* [Task prompt]
Look through the entries below and extract exactly the lines from the one containing "[Downvote post] (191, 336)" through the one containing "Route doesn’t recalculate to my destination", ends included.

:: Input records ::

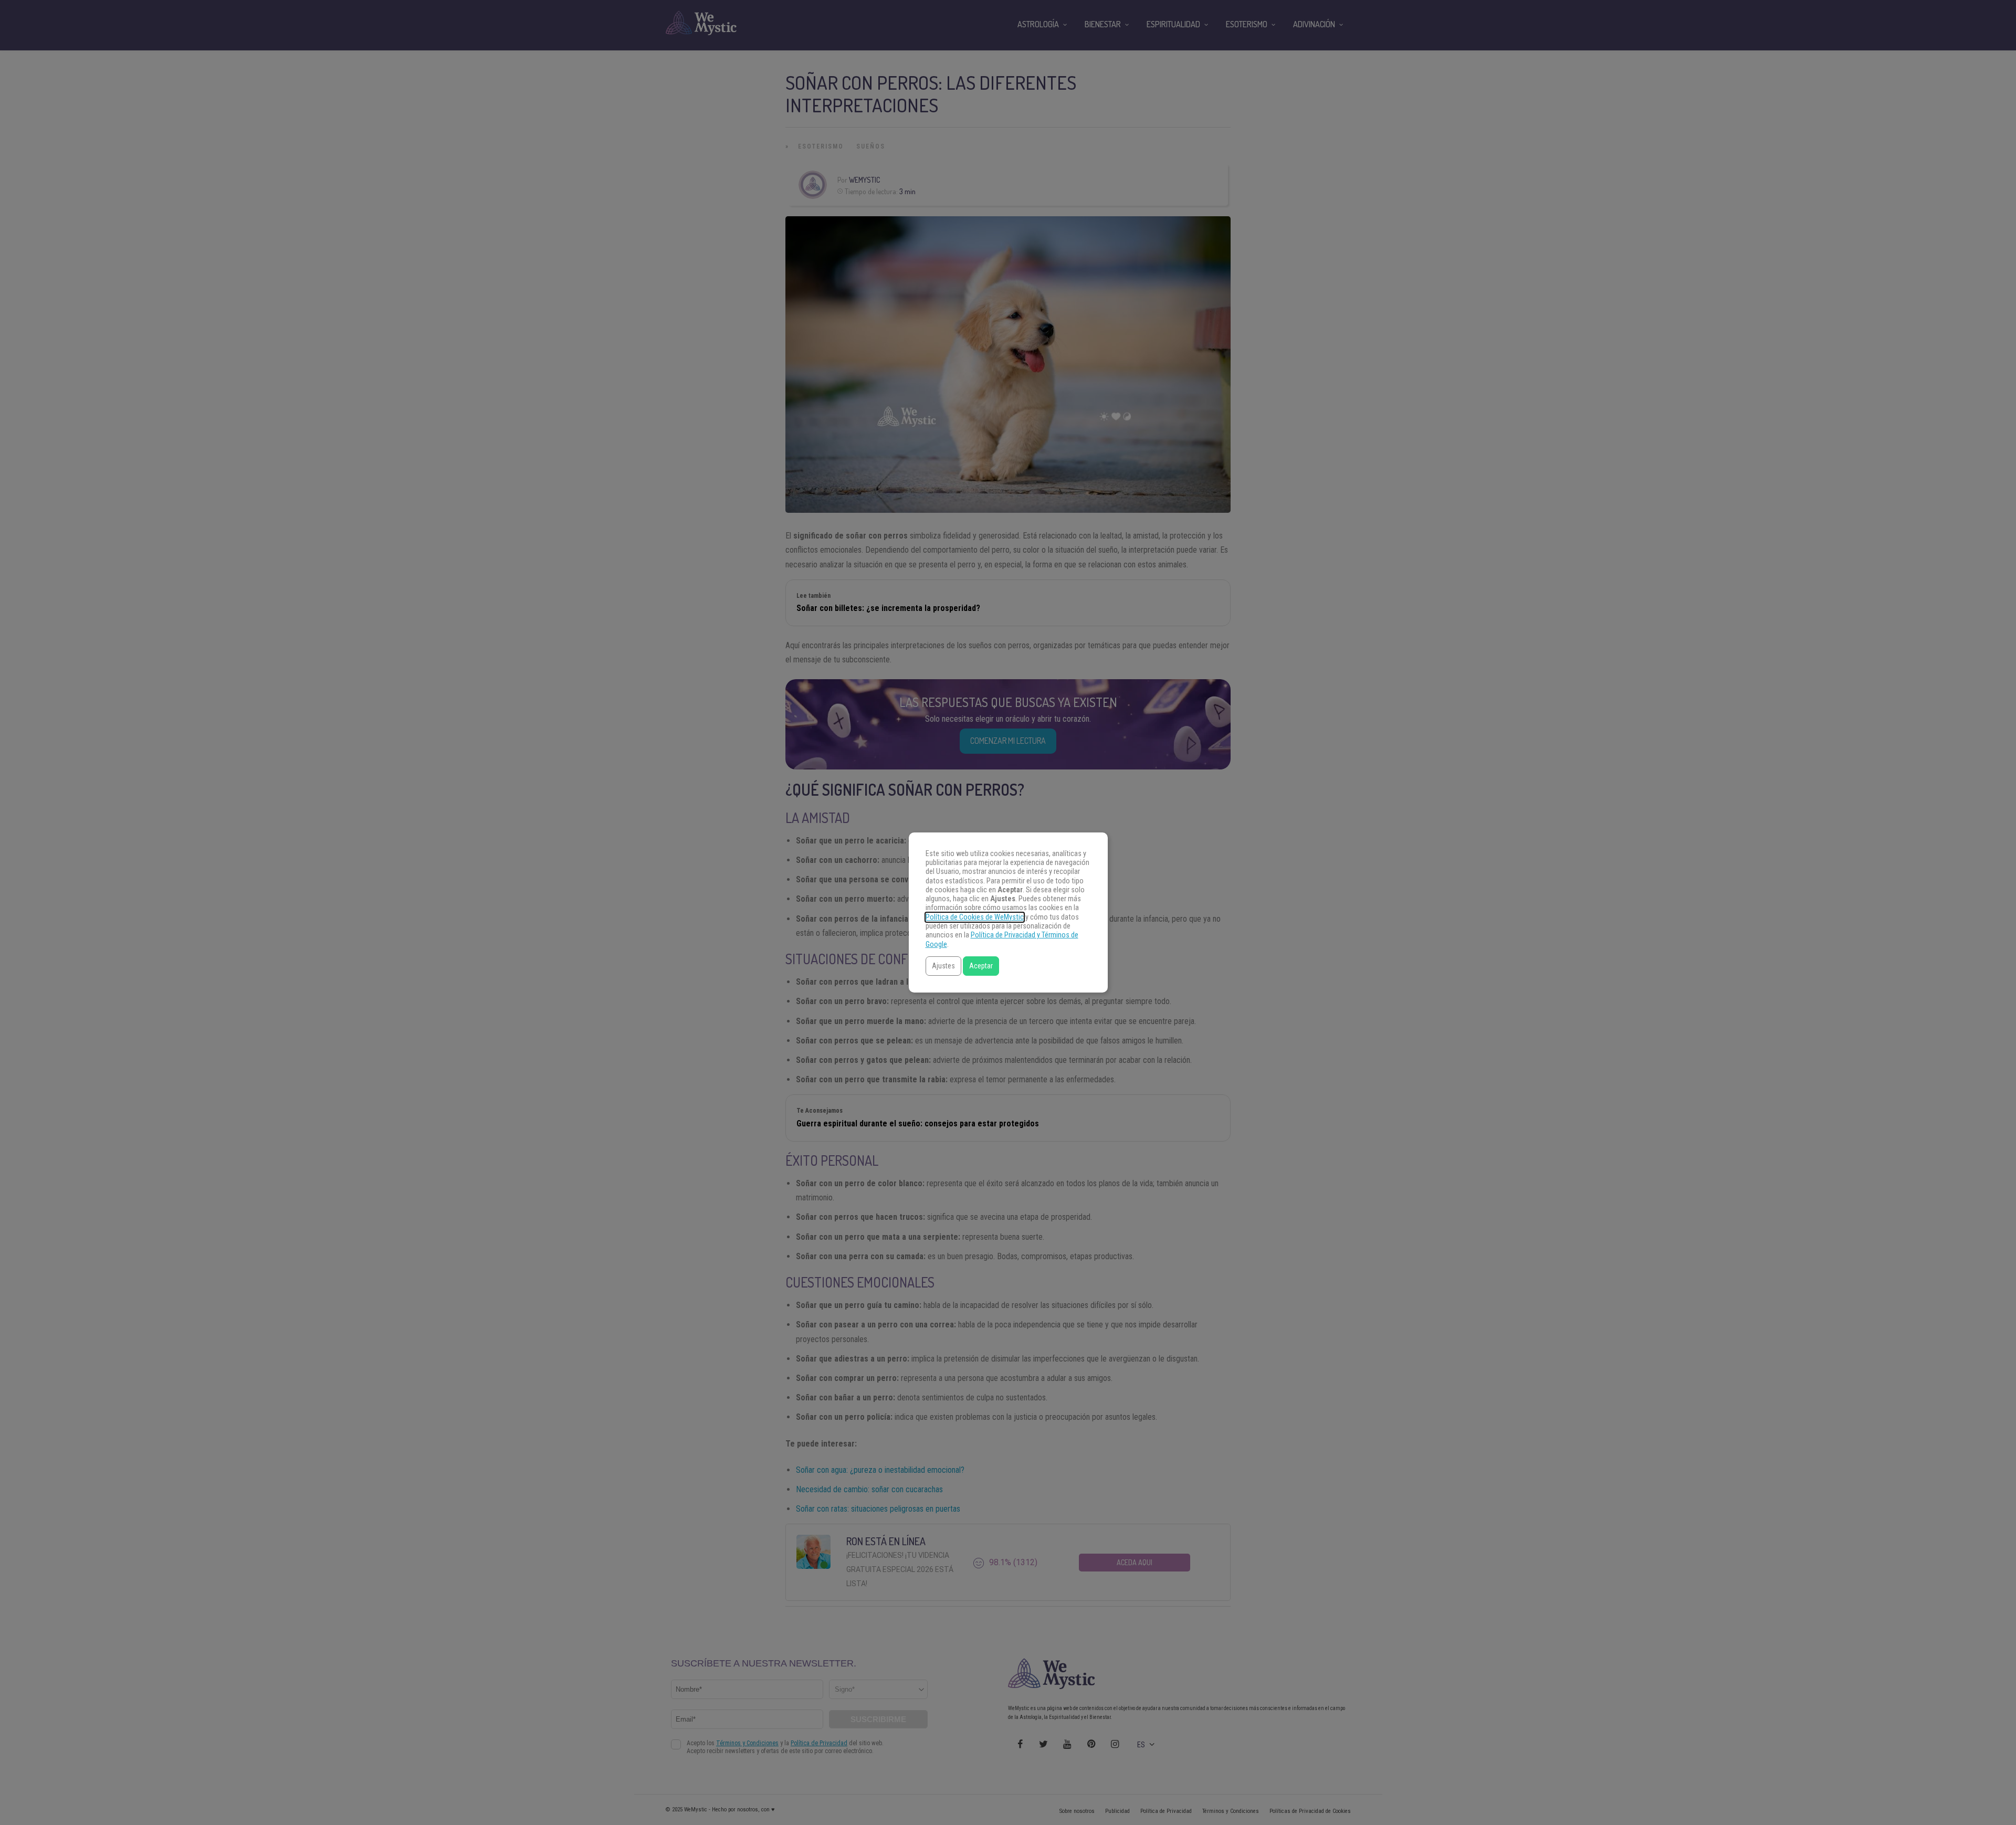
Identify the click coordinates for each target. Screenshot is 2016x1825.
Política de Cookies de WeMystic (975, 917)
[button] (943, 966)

:::
:: Input records ::

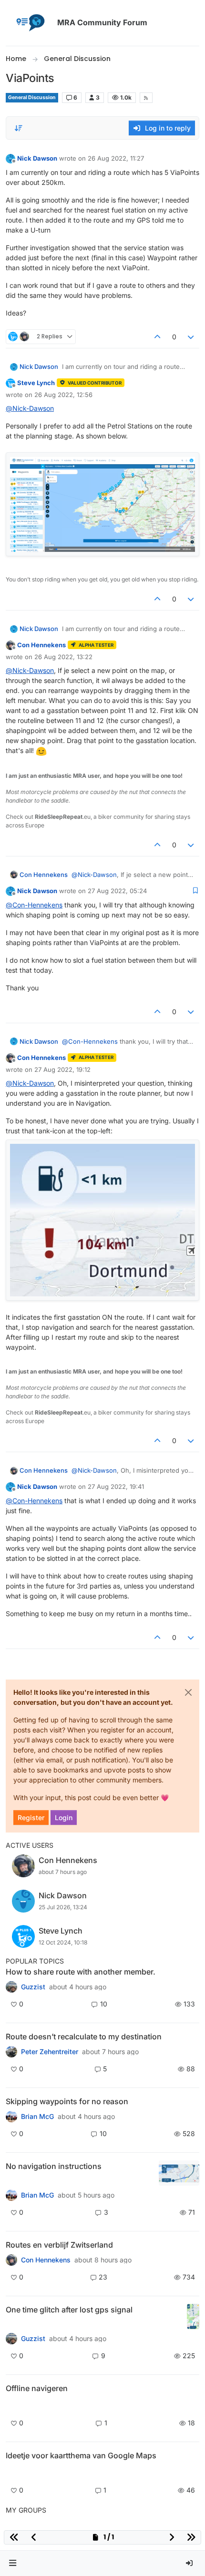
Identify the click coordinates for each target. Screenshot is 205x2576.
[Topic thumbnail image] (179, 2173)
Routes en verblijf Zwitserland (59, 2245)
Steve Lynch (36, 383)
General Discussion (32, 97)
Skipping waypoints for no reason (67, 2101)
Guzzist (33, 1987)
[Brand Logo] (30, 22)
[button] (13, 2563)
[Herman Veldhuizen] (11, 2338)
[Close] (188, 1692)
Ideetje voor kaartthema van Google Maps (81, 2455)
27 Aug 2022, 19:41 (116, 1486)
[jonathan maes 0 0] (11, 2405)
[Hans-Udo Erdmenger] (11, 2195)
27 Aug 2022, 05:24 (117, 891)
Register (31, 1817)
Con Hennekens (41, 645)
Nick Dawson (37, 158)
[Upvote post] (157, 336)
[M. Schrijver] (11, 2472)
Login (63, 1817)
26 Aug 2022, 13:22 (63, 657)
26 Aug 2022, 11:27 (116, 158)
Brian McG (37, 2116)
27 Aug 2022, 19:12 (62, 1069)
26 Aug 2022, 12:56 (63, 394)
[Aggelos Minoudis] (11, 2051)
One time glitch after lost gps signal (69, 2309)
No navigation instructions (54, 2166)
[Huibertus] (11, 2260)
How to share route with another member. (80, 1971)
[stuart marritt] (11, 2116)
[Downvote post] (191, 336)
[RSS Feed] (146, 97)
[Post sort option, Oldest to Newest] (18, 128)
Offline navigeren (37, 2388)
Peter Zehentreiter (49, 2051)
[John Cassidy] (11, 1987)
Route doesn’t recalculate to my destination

:::
:: Input records ::

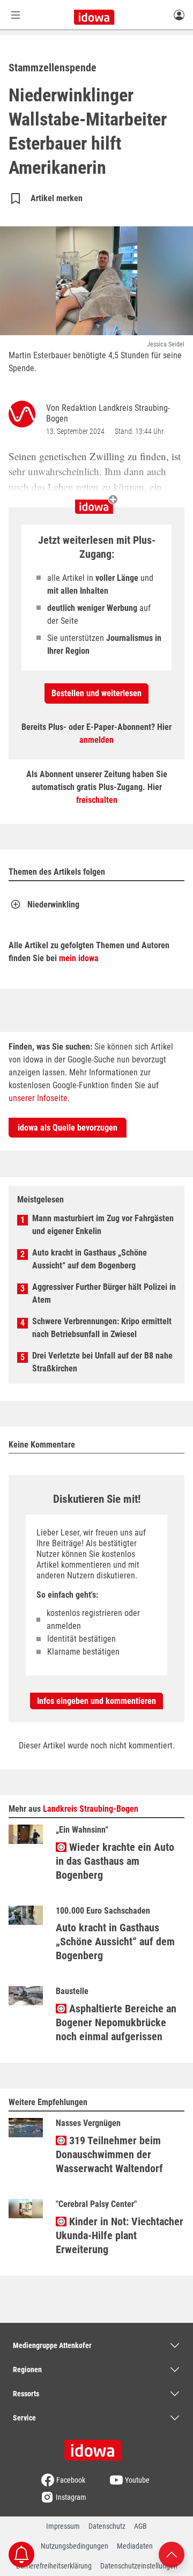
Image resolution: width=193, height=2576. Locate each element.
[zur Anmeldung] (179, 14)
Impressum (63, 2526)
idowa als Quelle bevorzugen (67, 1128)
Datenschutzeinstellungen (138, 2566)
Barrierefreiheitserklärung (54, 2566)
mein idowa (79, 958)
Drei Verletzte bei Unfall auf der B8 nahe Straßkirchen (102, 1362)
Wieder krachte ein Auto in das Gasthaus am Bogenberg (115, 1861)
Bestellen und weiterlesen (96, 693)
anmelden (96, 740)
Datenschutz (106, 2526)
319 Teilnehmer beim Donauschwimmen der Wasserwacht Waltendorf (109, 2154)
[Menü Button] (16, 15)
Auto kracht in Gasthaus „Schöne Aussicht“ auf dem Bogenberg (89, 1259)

:::

* [Written answer]
[Downvote post] (191, 336)
[RSS Feed] (146, 97)
[Post sort option, Oldest to Newest] (18, 128)
Offline navigeren (37, 2388)
Peter Zehentreiter (49, 2051)
[John Cassidy] (11, 1987)
Route doesn’t recalculate to my destination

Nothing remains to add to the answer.